De inwerkingtreding van de voorgestelde wet wordt geregeld bij koninklijk besluit. Van de invoeringstermijn van twee maanden en van de vaste verandermomenten die als uitgangspunt gelden zal, indien nodig worden afgeweken conform Aanwijzing voor de regelgeving 4.17, lid 5, onder c of d, omdat de wetswijziging ziet op een aanbeveling van het Nalevingscomité bij het Verdrag van Aarhus (reparatieregelgeving, respectievelijke implementatie van bindende EU-rechtshandelingen, verdragen of andere besluiten van volkenrechtelijke organisaties).

Artikelsgewijs

ARTIKEL I

Onderdeel 1

Dit betreft een technische correctie.

Onderdeel 2

Het vierde lid van artikel 17 van de Kew wordt gewijzigd om te borgen dat altijd de UOV gevolgd wordt bij een vergunning tot wijziging van de ontwerpbedrijfsduur. Voor een nadere toelichting wordt verwezen naar het algemeen deel van deze toelichting.

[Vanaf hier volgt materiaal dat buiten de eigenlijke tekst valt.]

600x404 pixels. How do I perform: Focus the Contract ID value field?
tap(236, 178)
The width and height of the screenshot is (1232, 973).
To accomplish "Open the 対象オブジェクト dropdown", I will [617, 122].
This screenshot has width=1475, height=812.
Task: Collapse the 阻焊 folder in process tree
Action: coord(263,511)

Omwille van de leesbaarheid van het vierde lid wordt de tekst ingedeeld in onderdelen en wordt deze in zijn geheel opnieuw vastgesteld. Inhoudelijk betreft het maar één wijziging, namelijk het nieuwe onderdeel c (de voorwaarde dat de wijziging niet leidt tot een wijziging van de ontwerpbedrijfsduur van de inrichting).

ARTIKEL II

Artikel 17, vierde lid, van de Kew wordt bij de Invoeringswet Omgevingswet (art. 2.13) technisch gewijzigd. Het gaat hierbij om het vervangen van de verwijzingen naar de Wet algemene bepalingen omgevingsrecht en de Wet milieubeheer door een verwijzing naar de desbetreffende onderdelen van de Omgevingswet. De Omgevingswet treedt naar verwachting op 1 januari 2022 in werking. De inwerkingtreding van de hier voorgestelde wet kan hiermee gaan samenlopen. Met artikel II wordt voorzien in een samenloopregeling voor het geval de Invoeringswet Omgevingswet eerder in werking treedt dan de voorgestelde wet (dan dient uitgegaan te worden van artikel 17, vierde lid, Kew, als gewijzigd door artikel 2.13 van de Omgevingswet). De omgekeerde situatie (de voorgestelde wet treedt eerder in werking dan de Omgevingswet), is eveneens mogelijk. Voor die situatie hoeft geen samenloopbepaling te worden opgenomen omdat de wijzigingen van het alsdan gewijzigde artikel 17, vierde lid, Kew door artikel 2.13 van de Invoeringswet Omgevingswet voldoende blijven aansluiten bij de wettekst.

ARTIKEL III

Zie onder paragraaf 8 van het algemeen deel van de memorie van toelichting.

De Staatssecretaris van Infrastructuur en Waterstaat, S. van Veldhoven-van der Meer


X Noot
1

Het op 25 juni 1998 te Aarhus tot stand gekomen Verdrag betreffende toegang tot informatie, inspraak in besluitvorming en toegang tot de rechter inzake milieuaangelegenheden (Trb. 1998, 289).

X Noot
2

Kamerstukken II 2018/19, 25 422, nr. 253, p. 2.

X Noot
4

RVS Uitspraak van 19 februari 2014, ECLI:NL:RVS:2014:517.